Non Uniform Memory Access (NUMA) – a type of system topology with multiple memory controllers, each responsible for a discrete bank of physical memory. Requests to each memory bank on the system may take different amounts of time, depending on where the request originated and which memory controller services the request.
NUMA node: A topological grouping of a memory controller, associated CPU’s, and associated bank of physical memory on a NUMA system.
Hardware thread: A thread of code executing on a logical core.
Affinitization: The process of manually restricting a process or individual threads in a process to run on a specific core, package, or NUMA node.
Virtual Processor: An abstract representation of a physical CPU presented to a guest virtual machine.

Comparisons & Pitfalls
CPU utilization data is almost always useful. It is a piece of information that tells you something about system performance. The real problem comes when you try to put one piece of data in context by comparing it to another piece of data from a different system or a different test run. Not all CPU utilization measurements are comparable - even two measurements taken on the same make and model of processor. There are a few sources of potential error for folks using utilization for performance analysis; hardware features and configuration, OS features and configuration, and measurement tools can all affect validity of the comparison.

1. Be wary of comparing CPU utilization from different processor makes, families, or models.
This seems obvious, but I mentioned a case study above where the Foo performance team got a performance trace back from a customer, and CPU utilization was very different from what was measured in the lab. The conclusion that 99% CPU utilization = a bug is not valid if processors are at all different, because you’re not comparing apples to apples. It can be a useful gut-check, but treat it as such.

Key takeaway #1: Processor of type A @ 100% utilization IS NOT EQUAL TO Processor of type B @ 100% utilization

2. Resource sharing between physical cores may affect CPU utilization (for better or worse)
Single-core processors, especially on servers, are uncommon; multi-core chips are now the norm. This complicates a utilization metric for a few reasons. Most significantly, resource sharing between processor cores (logical and physical) in a package makes “utilization” a very hard-to-define concept. L3 caches are almost always shared amongst cores; L2 and L1 might also be shared. When resource sharing occurs, the net effect on performance is workload dependent. Applications that benefit from larger caches could suffer if cache space is shared between cores, but if your workload requires synchronization, it may be beneficial for all threads to be executing with shared cache. Cache misses and other cache effects on performance are not explicitly called out in the performance counter set. So the reported utilization includes time spent waiting for cache or memory accesses, and this time can grow or shrink based on the amount and kind of resource sharing.

Key takeaway #2: 2 HW threads on the same package @ 100% utilization IS NOT EQUAL TO 2 HW threads on different packages @ 100% utilization (for better or worse)

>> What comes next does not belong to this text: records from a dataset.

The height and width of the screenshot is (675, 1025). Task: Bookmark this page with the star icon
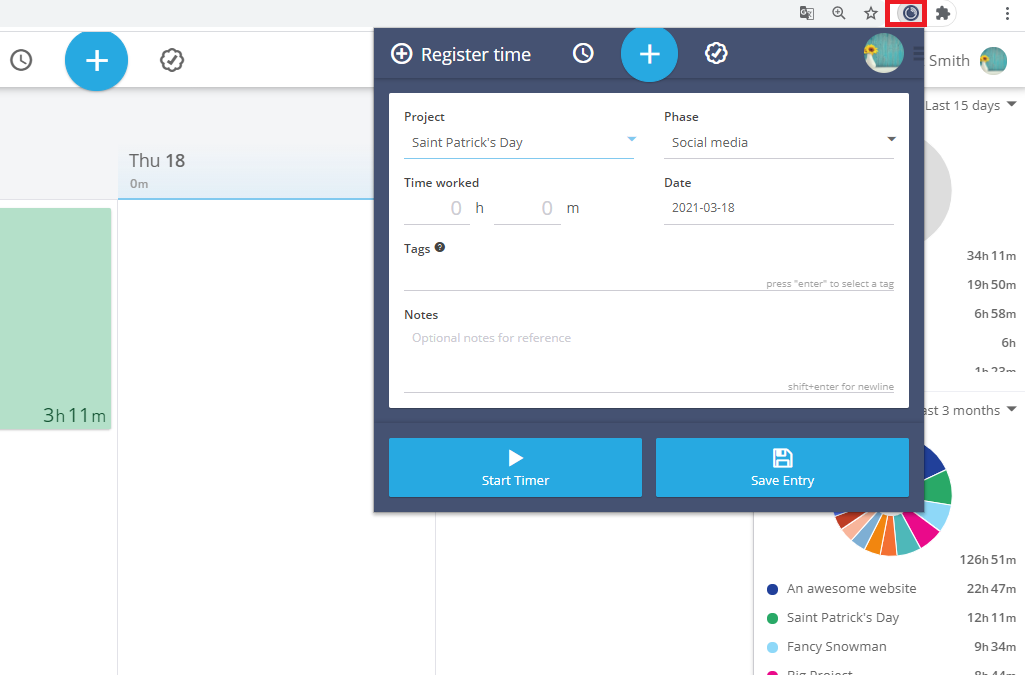coord(871,13)
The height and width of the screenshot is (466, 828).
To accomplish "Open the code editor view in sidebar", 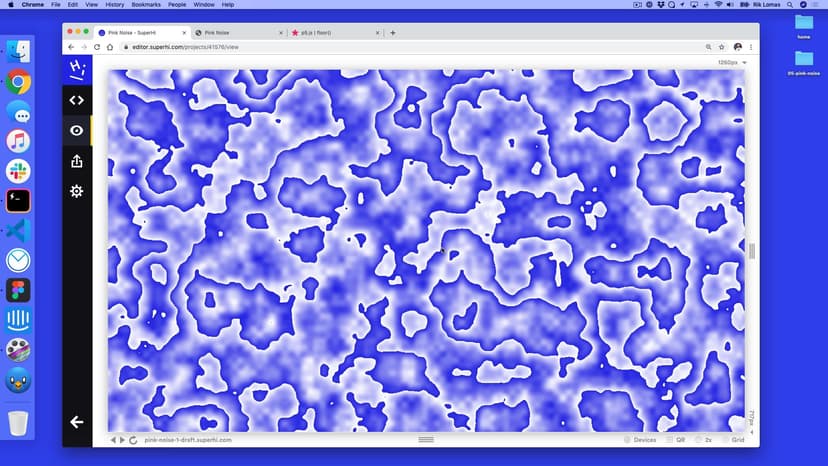I will click(76, 100).
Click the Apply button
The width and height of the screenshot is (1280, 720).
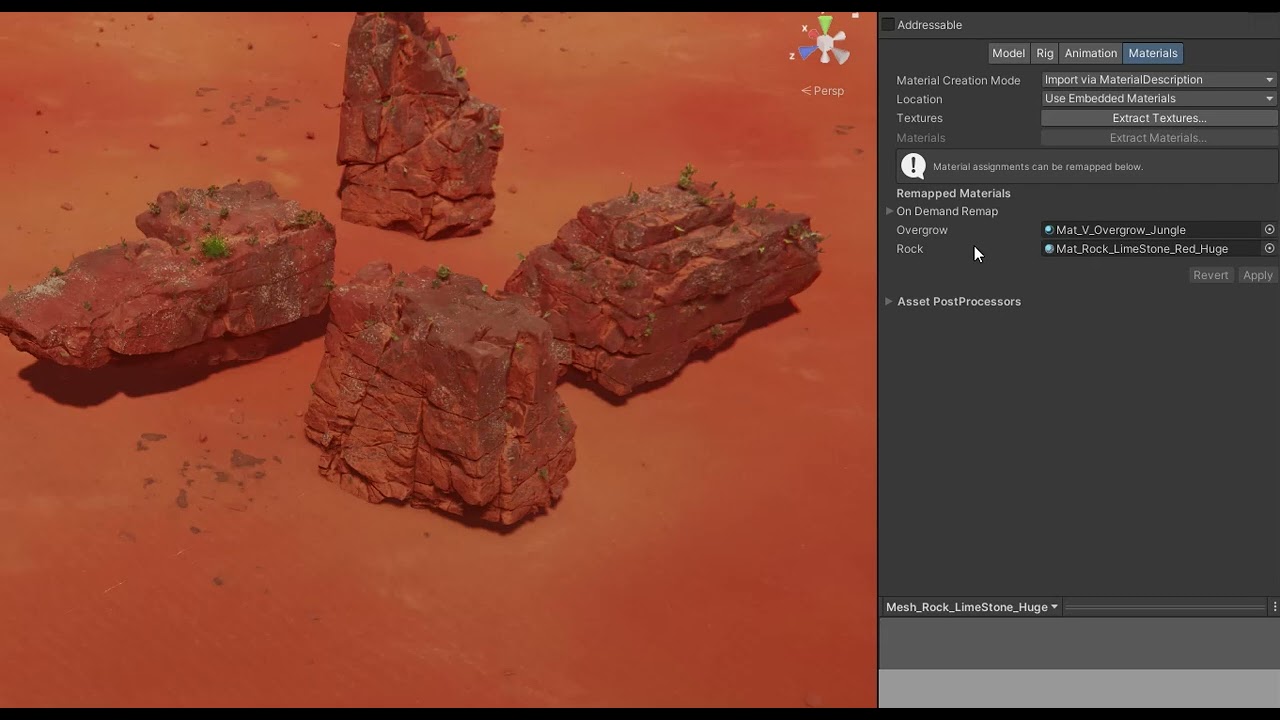(x=1257, y=274)
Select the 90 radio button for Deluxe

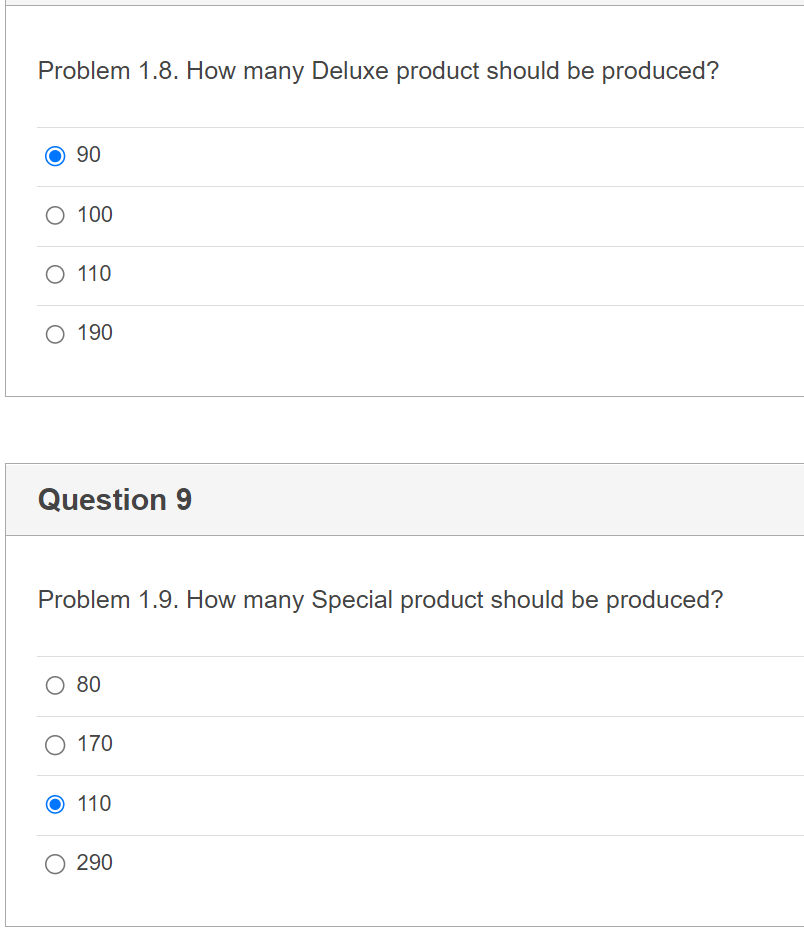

3. Resource sharing between logical cores may affect CPU utilization (for better or worse)
Resource sharing also occurs in execution pipelines when SMT technologies like Intel’s Hyper-threading are present. Logical cores are not the same as physical cores - execution units may be shared between multiple logical cores. Windows considers each logical core a CPU, but seeing the term “Processor 1” in Windows does not imply that the corresponding silicon is a fully functioning, individual CPU.

Consider 2 logical cores sharing some silicon on their execution path. If one of the logical cores is idle, and the other is running at full bore, we have 100% CPU utilization for one logical core. Now consider when both logical cores are active and running full bore. Can we really achieve double the “work” of the previous example? The answer is heavily dependent on the workload characteristics and the interaction of the workload with the resources being shared. SMT is a feature that improves performance in many scenarios, but it makes evaluating performance metrics more…interesting.

Key takeaway #3: 2 HW threads on the same logical core @ 100% utilization IS NOT EQUAL TO 2 HW threads on different logical cores @ 100% utilization (for better or worse)


4. NUMA latencies may affect CPU utilization (for better or worse)
An increasing percentage of systems have a NUMA topology. NUMA and resource sharing together imply that system topology can have dramatic effects on overall application performance. Similar to the previous two pitfalls, NUMA effects on performance are workload dependent.

If you want to see which cores belong to which NUMA nodes, right click on a process in the “Processes” tab of Task Manager and click “set affinity…”. You should get a window similar to the one below, which shows the CPU-to-node mapping if a server is NUMA-based. Another way to get this information is to execute the “!NUMA” command in the Windows Debugger (windbg.exe).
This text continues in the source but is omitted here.